## What you should do
In the entries below, find each line with the word "computer" and return it.

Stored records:
=-=-=-=-=
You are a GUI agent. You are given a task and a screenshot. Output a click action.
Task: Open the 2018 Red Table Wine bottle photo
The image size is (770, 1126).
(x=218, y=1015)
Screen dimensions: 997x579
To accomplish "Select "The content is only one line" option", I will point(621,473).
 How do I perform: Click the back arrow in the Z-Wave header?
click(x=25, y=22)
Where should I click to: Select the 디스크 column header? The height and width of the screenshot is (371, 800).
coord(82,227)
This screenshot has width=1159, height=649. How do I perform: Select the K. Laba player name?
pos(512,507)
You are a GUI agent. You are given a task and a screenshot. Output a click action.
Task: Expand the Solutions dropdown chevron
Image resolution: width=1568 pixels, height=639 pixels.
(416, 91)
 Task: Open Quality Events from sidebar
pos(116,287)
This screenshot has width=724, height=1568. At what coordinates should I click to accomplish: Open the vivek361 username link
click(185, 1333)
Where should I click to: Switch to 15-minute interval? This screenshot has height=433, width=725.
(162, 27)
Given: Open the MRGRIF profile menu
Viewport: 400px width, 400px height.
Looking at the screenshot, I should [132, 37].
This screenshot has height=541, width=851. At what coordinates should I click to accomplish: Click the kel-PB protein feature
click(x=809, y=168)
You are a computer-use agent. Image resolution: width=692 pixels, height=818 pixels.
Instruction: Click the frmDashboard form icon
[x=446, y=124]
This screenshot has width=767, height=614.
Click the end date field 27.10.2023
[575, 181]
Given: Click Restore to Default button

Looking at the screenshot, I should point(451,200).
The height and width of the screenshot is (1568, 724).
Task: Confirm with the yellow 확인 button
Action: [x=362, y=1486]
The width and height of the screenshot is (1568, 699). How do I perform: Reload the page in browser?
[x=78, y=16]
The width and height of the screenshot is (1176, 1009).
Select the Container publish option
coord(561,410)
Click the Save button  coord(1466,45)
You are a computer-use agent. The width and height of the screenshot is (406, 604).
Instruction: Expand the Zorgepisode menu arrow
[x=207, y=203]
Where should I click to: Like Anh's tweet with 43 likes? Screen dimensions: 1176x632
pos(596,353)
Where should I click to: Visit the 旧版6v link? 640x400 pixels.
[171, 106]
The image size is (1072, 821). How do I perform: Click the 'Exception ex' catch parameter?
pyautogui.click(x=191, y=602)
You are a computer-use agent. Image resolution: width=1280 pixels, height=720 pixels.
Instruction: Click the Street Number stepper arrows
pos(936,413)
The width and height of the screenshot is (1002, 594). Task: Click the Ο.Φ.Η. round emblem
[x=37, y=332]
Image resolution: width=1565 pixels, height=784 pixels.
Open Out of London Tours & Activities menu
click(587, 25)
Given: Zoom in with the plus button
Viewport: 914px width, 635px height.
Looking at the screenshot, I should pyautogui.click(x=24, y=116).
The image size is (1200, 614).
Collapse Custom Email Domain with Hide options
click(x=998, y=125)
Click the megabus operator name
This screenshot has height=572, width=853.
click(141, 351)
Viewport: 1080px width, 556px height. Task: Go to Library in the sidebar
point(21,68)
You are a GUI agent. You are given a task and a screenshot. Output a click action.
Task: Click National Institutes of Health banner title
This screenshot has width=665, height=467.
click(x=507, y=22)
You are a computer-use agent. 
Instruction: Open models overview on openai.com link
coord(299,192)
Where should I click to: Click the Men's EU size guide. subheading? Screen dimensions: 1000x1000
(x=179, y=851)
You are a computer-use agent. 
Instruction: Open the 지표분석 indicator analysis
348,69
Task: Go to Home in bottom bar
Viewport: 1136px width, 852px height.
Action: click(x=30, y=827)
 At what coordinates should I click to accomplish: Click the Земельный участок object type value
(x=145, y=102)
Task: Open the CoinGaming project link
=-=-=-=-=
## Answer area
You are a computer-use agent. Image resolution: width=692 pixels, height=818 pixels.
You are a computer-use agent. The width and height of the screenshot is (406, 604).
You are a computer-use agent. Image resolution: width=1280 pixels, height=720 pixels.
You are a computer-use agent. 
You are a computer-use agent. 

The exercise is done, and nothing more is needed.